[Action item]
Reproduce all of the data word for word.

### Records shown ###

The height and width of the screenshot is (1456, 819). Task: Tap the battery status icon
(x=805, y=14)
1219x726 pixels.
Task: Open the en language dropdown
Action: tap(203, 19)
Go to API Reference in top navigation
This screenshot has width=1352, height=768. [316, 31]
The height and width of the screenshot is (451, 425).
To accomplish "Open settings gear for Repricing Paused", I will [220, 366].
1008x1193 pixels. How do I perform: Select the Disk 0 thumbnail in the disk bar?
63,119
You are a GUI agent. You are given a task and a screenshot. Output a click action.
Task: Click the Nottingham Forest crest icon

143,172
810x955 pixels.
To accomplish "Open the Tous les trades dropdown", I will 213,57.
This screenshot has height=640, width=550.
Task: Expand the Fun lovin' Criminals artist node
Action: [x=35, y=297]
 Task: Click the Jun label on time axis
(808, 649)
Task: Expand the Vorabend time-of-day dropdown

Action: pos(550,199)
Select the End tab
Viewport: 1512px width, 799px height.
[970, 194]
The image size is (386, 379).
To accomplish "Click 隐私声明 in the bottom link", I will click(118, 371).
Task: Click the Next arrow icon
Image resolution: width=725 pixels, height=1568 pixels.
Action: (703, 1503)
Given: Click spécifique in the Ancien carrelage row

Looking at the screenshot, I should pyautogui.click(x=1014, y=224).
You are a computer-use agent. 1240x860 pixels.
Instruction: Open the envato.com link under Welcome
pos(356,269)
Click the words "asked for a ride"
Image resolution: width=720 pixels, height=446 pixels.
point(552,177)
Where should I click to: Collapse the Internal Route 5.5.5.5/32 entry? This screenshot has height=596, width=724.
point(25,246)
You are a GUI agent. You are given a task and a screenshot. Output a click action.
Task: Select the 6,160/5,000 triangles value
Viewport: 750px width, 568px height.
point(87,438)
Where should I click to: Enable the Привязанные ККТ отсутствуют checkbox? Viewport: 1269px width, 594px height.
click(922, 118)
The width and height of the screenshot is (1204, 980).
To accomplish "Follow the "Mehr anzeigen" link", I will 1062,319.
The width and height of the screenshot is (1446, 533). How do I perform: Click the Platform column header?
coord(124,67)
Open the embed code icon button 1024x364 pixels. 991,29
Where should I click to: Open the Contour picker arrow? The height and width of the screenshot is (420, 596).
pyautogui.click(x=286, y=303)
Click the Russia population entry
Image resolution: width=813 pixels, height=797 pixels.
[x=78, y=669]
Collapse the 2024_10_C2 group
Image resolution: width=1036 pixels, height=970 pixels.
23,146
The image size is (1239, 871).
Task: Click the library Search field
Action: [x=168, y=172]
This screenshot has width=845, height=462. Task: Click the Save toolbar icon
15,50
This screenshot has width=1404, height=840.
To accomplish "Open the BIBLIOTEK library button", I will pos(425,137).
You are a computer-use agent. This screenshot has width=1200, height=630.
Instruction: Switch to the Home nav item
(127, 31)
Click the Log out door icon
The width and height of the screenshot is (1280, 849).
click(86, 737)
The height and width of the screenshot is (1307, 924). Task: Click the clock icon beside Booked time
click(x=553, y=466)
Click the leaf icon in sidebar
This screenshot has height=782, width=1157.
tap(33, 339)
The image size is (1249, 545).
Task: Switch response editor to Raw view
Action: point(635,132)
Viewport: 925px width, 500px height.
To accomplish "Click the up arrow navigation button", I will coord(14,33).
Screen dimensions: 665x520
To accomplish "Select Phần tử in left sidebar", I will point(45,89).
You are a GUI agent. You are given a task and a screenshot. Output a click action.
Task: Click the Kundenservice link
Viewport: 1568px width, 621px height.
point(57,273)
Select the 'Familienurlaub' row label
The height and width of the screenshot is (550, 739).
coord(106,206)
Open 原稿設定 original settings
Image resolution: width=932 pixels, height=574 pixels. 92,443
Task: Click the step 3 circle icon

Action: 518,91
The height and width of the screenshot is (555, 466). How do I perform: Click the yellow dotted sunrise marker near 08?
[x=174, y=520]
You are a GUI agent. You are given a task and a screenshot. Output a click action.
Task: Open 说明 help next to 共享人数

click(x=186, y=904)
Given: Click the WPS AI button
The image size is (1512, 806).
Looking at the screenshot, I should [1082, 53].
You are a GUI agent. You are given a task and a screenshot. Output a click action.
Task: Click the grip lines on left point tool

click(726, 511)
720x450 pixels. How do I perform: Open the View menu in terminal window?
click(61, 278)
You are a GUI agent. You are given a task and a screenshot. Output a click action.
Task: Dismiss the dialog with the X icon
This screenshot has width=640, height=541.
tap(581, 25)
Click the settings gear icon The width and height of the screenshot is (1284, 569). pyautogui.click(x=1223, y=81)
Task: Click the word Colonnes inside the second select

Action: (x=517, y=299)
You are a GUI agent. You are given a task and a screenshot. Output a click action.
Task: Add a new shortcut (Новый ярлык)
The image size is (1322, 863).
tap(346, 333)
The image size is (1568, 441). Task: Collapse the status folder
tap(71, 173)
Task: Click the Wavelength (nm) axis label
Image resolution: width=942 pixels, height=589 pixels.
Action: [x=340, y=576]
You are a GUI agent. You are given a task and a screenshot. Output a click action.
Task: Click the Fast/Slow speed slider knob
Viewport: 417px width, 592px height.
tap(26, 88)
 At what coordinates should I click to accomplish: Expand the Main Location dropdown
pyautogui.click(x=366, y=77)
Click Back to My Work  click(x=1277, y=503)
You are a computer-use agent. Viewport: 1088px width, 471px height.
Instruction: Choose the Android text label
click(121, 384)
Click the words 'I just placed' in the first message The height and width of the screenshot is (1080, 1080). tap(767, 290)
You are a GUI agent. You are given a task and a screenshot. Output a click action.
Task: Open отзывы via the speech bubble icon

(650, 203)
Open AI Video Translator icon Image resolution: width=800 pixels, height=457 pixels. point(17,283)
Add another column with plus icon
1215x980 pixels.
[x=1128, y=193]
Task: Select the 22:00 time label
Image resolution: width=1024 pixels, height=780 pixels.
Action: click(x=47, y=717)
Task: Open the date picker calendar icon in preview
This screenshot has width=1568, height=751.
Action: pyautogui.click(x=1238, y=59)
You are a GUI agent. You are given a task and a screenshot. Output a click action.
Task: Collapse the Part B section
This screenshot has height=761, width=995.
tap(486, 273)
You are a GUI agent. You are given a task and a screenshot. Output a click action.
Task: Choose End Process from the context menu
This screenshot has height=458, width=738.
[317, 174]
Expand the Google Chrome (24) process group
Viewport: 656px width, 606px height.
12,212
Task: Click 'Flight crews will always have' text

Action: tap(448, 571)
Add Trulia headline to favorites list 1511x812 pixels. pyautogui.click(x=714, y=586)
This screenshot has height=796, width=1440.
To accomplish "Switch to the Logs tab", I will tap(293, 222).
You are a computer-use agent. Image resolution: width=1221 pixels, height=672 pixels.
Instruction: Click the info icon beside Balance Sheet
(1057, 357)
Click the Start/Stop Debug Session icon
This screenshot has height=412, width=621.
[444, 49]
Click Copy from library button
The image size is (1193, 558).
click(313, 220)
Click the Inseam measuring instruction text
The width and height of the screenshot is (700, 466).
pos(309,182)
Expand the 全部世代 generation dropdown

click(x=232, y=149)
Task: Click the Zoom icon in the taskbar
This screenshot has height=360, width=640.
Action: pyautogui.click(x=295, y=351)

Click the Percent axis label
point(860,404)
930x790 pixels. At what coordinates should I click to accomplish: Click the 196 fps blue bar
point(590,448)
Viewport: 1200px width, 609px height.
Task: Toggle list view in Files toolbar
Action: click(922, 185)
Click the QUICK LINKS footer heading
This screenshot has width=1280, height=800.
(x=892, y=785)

###

[Answer for the task]
The height and width of the screenshot is (1456, 819). Task: Tap the battery status icon
(x=805, y=14)
1219x726 pixels.
Task: Open the en language dropdown
Action: tap(203, 19)
Go to API Reference in top navigation
This screenshot has width=1352, height=768. [316, 31]
The height and width of the screenshot is (451, 425).
To accomplish "Open settings gear for Repricing Paused", I will [220, 366].
1008x1193 pixels. How do I perform: Select the Disk 0 thumbnail in the disk bar?
63,119
You are a GUI agent. You are given a task and a screenshot. Output a click action.
Task: Click the Nottingham Forest crest icon

143,172
810x955 pixels.
To accomplish "Open the Tous les trades dropdown", I will 213,57.
This screenshot has height=640, width=550.
Task: Expand the Fun lovin' Criminals artist node
Action: [x=35, y=297]
 Task: Click the Jun label on time axis
(808, 649)
Task: Expand the Vorabend time-of-day dropdown

Action: pos(550,199)
Select the End tab
Viewport: 1512px width, 799px height.
[970, 194]
The image size is (386, 379).
To accomplish "Click 隐私声明 in the bottom link", I will click(118, 371).
Task: Click the Next arrow icon
Image resolution: width=725 pixels, height=1568 pixels.
Action: (703, 1503)
Given: Click spécifique in the Ancien carrelage row

Looking at the screenshot, I should pyautogui.click(x=1014, y=224).
You are a computer-use agent. 1240x860 pixels.
Instruction: Open the envato.com link under Welcome
pos(356,269)
Click the words "asked for a ride"
Image resolution: width=720 pixels, height=446 pixels.
point(552,177)
Where should I click to: Collapse the Internal Route 5.5.5.5/32 entry? This screenshot has height=596, width=724.
point(25,246)
You are a GUI agent. You are given a task and a screenshot. Output a click action.
Task: Select the 6,160/5,000 triangles value
Viewport: 750px width, 568px height.
point(87,438)
Where should I click to: Enable the Привязанные ККТ отсутствуют checkbox? Viewport: 1269px width, 594px height.
click(922, 118)
The width and height of the screenshot is (1204, 980).
To accomplish "Follow the "Mehr anzeigen" link", I will 1062,319.
The width and height of the screenshot is (1446, 533). How do I perform: Click the Platform column header?
coord(124,67)
Open the embed code icon button 1024x364 pixels. 991,29
Where should I click to: Open the Contour picker arrow? The height and width of the screenshot is (420, 596).
pyautogui.click(x=286, y=303)
Click the Russia population entry
Image resolution: width=813 pixels, height=797 pixels.
[x=78, y=669]
Collapse the 2024_10_C2 group
Image resolution: width=1036 pixels, height=970 pixels.
23,146
The image size is (1239, 871).
Task: Click the library Search field
Action: [x=168, y=172]
This screenshot has width=845, height=462. Task: Click the Save toolbar icon
15,50
This screenshot has width=1404, height=840.
To accomplish "Open the BIBLIOTEK library button", I will pos(425,137).
You are a computer-use agent. This screenshot has width=1200, height=630.
Instruction: Switch to the Home nav item
(127, 31)
Click the Log out door icon
The width and height of the screenshot is (1280, 849).
click(86, 737)
The height and width of the screenshot is (1307, 924). Task: Click the clock icon beside Booked time
click(x=553, y=466)
Click the leaf icon in sidebar
This screenshot has height=782, width=1157.
tap(33, 339)
The image size is (1249, 545).
Task: Switch response editor to Raw view
Action: point(635,132)
Viewport: 925px width, 500px height.
To accomplish "Click the up arrow navigation button", I will coord(14,33).
Screen dimensions: 665x520
To accomplish "Select Phần tử in left sidebar", I will point(45,89).
You are a GUI agent. You are given a task and a screenshot. Output a click action.
Task: Click the Kundenservice link
Viewport: 1568px width, 621px height.
point(57,273)
Select the 'Familienurlaub' row label
The height and width of the screenshot is (550, 739).
coord(106,206)
Open 原稿設定 original settings
Image resolution: width=932 pixels, height=574 pixels. 92,443
Task: Click the step 3 circle icon

Action: 518,91
The height and width of the screenshot is (555, 466). How do I perform: Click the yellow dotted sunrise marker near 08?
[x=174, y=520]
You are a GUI agent. You are given a task and a screenshot. Output a click action.
Task: Open 说明 help next to 共享人数

click(x=186, y=904)
Given: Click the WPS AI button
The image size is (1512, 806).
Looking at the screenshot, I should [1082, 53].
You are a GUI agent. You are given a task and a screenshot. Output a click action.
Task: Click the grip lines on left point tool

click(726, 511)
720x450 pixels. How do I perform: Open the View menu in terminal window?
click(61, 278)
You are a GUI agent. You are given a task and a screenshot. Output a click action.
Task: Dismiss the dialog with the X icon
This screenshot has width=640, height=541.
tap(581, 25)
Click the settings gear icon The width and height of the screenshot is (1284, 569). pyautogui.click(x=1223, y=81)
Task: Click the word Colonnes inside the second select

Action: (x=517, y=299)
You are a GUI agent. You are given a task and a screenshot. Output a click action.
Task: Add a new shortcut (Новый ярлык)
The image size is (1322, 863).
tap(346, 333)
The image size is (1568, 441). Task: Collapse the status folder
tap(71, 173)
Task: Click the Wavelength (nm) axis label
Image resolution: width=942 pixels, height=589 pixels.
Action: [x=340, y=576]
You are a GUI agent. You are given a task and a screenshot. Output a click action.
Task: Click the Fast/Slow speed slider knob
Viewport: 417px width, 592px height.
tap(26, 88)
 At what coordinates should I click to accomplish: Expand the Main Location dropdown
pyautogui.click(x=366, y=77)
Click Back to My Work  click(x=1277, y=503)
You are a computer-use agent. Viewport: 1088px width, 471px height.
Instruction: Choose the Android text label
click(121, 384)
Click the words 'I just placed' in the first message The height and width of the screenshot is (1080, 1080). tap(767, 290)
You are a GUI agent. You are given a task and a screenshot. Output a click action.
Task: Open отзывы via the speech bubble icon

(650, 203)
Open AI Video Translator icon Image resolution: width=800 pixels, height=457 pixels. point(17,283)
Add another column with plus icon
1215x980 pixels.
[x=1128, y=193]
Task: Select the 22:00 time label
Image resolution: width=1024 pixels, height=780 pixels.
Action: click(x=47, y=717)
Task: Open the date picker calendar icon in preview
This screenshot has width=1568, height=751.
Action: pyautogui.click(x=1238, y=59)
You are a GUI agent. You are given a task and a screenshot. Output a click action.
Task: Collapse the Part B section
This screenshot has height=761, width=995.
tap(486, 273)
You are a GUI agent. You are given a task and a screenshot. Output a click action.
Task: Choose End Process from the context menu
This screenshot has height=458, width=738.
[317, 174]
Expand the Google Chrome (24) process group
Viewport: 656px width, 606px height.
12,212
Task: Click 'Flight crews will always have' text

Action: tap(448, 571)
Add Trulia headline to favorites list 1511x812 pixels. pyautogui.click(x=714, y=586)
This screenshot has height=796, width=1440.
To accomplish "Switch to the Logs tab", I will tap(293, 222).
You are a computer-use agent. Image resolution: width=1221 pixels, height=672 pixels.
Instruction: Click the info icon beside Balance Sheet
(1057, 357)
Click the Start/Stop Debug Session icon
This screenshot has height=412, width=621.
[444, 49]
Click Copy from library button
The image size is (1193, 558).
click(313, 220)
Click the Inseam measuring instruction text
The width and height of the screenshot is (700, 466).
pos(309,182)
Expand the 全部世代 generation dropdown

click(x=232, y=149)
Task: Click the Zoom icon in the taskbar
This screenshot has height=360, width=640.
Action: pyautogui.click(x=295, y=351)

Click the Percent axis label
point(860,404)
930x790 pixels. At what coordinates should I click to accomplish: Click the 196 fps blue bar
point(590,448)
Viewport: 1200px width, 609px height.
Task: Toggle list view in Files toolbar
Action: click(922, 185)
Click the QUICK LINKS footer heading
This screenshot has width=1280, height=800.
(x=892, y=785)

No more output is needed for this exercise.